-- Data to examine follows --
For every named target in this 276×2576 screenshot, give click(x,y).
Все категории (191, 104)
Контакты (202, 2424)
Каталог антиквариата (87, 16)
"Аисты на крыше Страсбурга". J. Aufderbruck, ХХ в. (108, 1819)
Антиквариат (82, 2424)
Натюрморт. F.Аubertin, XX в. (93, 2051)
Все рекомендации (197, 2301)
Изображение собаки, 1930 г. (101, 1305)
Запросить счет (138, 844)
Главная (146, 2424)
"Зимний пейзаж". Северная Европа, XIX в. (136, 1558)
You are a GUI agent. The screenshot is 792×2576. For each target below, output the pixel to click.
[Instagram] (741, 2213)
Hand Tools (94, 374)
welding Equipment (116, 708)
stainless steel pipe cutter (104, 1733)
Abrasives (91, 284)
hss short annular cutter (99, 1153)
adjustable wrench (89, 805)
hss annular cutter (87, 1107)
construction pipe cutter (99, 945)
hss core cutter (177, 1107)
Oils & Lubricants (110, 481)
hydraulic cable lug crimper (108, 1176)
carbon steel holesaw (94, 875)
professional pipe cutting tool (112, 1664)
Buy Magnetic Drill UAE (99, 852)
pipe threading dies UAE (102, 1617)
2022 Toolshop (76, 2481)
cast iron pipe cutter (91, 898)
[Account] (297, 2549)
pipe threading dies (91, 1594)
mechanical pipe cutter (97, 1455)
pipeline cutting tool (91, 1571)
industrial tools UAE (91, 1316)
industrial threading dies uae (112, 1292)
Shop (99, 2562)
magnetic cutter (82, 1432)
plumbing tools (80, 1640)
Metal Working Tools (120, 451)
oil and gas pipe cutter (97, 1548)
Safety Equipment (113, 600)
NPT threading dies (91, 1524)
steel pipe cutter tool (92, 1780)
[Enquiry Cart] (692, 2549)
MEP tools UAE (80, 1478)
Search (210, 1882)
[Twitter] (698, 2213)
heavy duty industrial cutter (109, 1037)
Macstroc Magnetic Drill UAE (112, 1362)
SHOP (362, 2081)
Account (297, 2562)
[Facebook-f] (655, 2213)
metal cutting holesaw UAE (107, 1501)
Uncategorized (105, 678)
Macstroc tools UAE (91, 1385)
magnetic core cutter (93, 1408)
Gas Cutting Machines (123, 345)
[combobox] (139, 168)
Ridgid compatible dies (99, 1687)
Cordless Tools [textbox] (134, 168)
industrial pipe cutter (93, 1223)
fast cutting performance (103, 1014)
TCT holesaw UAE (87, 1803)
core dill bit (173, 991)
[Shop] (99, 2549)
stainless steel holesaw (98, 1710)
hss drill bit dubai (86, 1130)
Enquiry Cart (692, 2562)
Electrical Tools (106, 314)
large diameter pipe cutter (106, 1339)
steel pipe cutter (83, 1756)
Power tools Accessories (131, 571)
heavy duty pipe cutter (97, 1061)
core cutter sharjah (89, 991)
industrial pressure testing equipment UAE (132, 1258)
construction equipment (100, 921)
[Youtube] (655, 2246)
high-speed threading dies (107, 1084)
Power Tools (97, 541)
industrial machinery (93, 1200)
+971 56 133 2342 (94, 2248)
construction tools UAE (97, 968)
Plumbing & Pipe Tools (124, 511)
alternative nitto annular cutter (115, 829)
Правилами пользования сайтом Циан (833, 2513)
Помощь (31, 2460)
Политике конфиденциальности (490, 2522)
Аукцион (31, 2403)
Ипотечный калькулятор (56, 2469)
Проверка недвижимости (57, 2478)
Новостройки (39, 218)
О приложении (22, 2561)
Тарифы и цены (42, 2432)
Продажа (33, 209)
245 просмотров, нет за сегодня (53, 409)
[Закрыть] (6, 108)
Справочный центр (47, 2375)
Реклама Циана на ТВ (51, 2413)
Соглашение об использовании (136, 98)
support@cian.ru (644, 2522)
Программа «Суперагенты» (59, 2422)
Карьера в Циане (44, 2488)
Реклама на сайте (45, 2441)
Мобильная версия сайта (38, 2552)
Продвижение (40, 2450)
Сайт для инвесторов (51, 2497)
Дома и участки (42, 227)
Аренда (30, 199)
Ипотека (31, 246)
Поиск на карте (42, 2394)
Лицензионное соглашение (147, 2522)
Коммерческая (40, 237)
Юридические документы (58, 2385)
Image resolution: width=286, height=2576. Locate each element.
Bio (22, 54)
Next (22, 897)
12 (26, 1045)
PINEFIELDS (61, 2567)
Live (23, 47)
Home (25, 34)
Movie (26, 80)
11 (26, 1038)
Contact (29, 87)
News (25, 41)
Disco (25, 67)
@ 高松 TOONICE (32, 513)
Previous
-- Data to examine concluded --
Description of the task:
Nothing should be changed: write out all of the data as is.

Output of the exercise:
For every named target in this 276×2576 screenshot, give click(x,y).
Все категории (191, 104)
Контакты (202, 2424)
Каталог антиквариата (87, 16)
"Аисты на крыше Страсбурга". J. Aufderbruck, ХХ в. (108, 1819)
Антиквариат (82, 2424)
Натюрморт. F.Аubertin, XX в. (93, 2051)
Все рекомендации (197, 2301)
Изображение собаки, 1930 г. (101, 1305)
Запросить счет (138, 844)
Главная (146, 2424)
"Зимний пейзаж". Северная Европа, XIX в. (136, 1558)
You are a GUI agent. The screenshot is 792×2576. For each target below, output the pixel to click.
[Instagram] (741, 2213)
Hand Tools (94, 374)
welding Equipment (116, 708)
stainless steel pipe cutter (104, 1733)
Abrasives (91, 284)
hss short annular cutter (99, 1153)
adjustable wrench (89, 805)
hss annular cutter (87, 1107)
construction pipe cutter (99, 945)
hss core cutter (177, 1107)
Oils & Lubricants (110, 481)
hydraulic cable lug crimper (108, 1176)
carbon steel holesaw (94, 875)
professional pipe cutting tool (112, 1664)
Buy Magnetic Drill UAE (99, 852)
pipe threading dies UAE (102, 1617)
2022 Toolshop (76, 2481)
cast iron pipe cutter (91, 898)
[Account] (297, 2549)
pipe threading dies (91, 1594)
mechanical pipe cutter (97, 1455)
pipeline cutting tool (91, 1571)
industrial tools UAE (91, 1316)
industrial threading dies uae (112, 1292)
Shop (99, 2562)
magnetic cutter (82, 1432)
plumbing tools (80, 1640)
Metal Working Tools (120, 451)
oil and gas pipe cutter (97, 1548)
Safety Equipment (113, 600)
NPT threading dies (91, 1524)
steel pipe cutter tool (92, 1780)
[Enquiry Cart] (692, 2549)
MEP tools UAE (80, 1478)
Search (210, 1882)
[Twitter] (698, 2213)
heavy duty industrial cutter (109, 1037)
Macstroc Magnetic Drill UAE (112, 1362)
SHOP (362, 2081)
Account (297, 2562)
[Facebook-f] (655, 2213)
metal cutting holesaw UAE (107, 1501)
Uncategorized (105, 678)
Macstroc tools UAE (91, 1385)
magnetic core cutter (93, 1408)
Gas Cutting Machines (123, 345)
[combobox] (139, 168)
Ridgid compatible dies (99, 1687)
Cordless Tools [textbox] (134, 168)
industrial pipe cutter (93, 1223)
fast cutting performance (103, 1014)
TCT holesaw UAE (87, 1803)
core dill bit (173, 991)
[Shop] (99, 2549)
stainless steel holesaw (98, 1710)
hss drill bit dubai (86, 1130)
Enquiry Cart (692, 2562)
Electrical Tools (106, 314)
large diameter pipe cutter (106, 1339)
steel pipe cutter (83, 1756)
Power tools Accessories (131, 571)
heavy duty pipe cutter (97, 1061)
core cutter sharjah (89, 991)
industrial pressure testing equipment UAE (132, 1258)
construction equipment (100, 921)
[Youtube] (655, 2246)
high-speed threading dies (107, 1084)
Power Tools (97, 541)
industrial machinery (93, 1200)
+971 56 133 2342 (94, 2248)
construction tools UAE (97, 968)
Plumbing & Pipe Tools (124, 511)
alternative nitto annular cutter (115, 829)
Правилами пользования сайтом Циан (833, 2513)
Помощь (31, 2460)
Политике конфиденциальности (490, 2522)
Аукцион (31, 2403)
Ипотечный калькулятор (56, 2469)
Проверка недвижимости (57, 2478)
Новостройки (39, 218)
О приложении (22, 2561)
Тарифы и цены (42, 2432)
Продажа (33, 209)
245 просмотров, нет за сегодня (53, 409)
[Закрыть] (6, 108)
Справочный центр (47, 2375)
Реклама Циана на ТВ (51, 2413)
Соглашение об использовании (136, 98)
support@cian.ru (644, 2522)
Программа «Суперагенты» (59, 2422)
Карьера в Циане (44, 2488)
Реклама на сайте (45, 2441)
Мобильная версия сайта (38, 2552)
Продвижение (40, 2450)
Сайт для инвесторов (51, 2497)
Дома и участки (42, 227)
Аренда (30, 199)
Ипотека (31, 246)
Поиск на карте (42, 2394)
Лицензионное соглашение (147, 2522)
Коммерческая (40, 237)
Юридические документы (58, 2385)
Image resolution: width=286, height=2576. Locate each element.
Bio (22, 54)
Next (22, 897)
12 (26, 1045)
PINEFIELDS (61, 2567)
Live (23, 47)
Home (25, 34)
Movie (26, 80)
11 (26, 1038)
Contact (29, 87)
News (25, 41)
Disco (25, 67)
@ 高松 TOONICE (32, 513)
Previous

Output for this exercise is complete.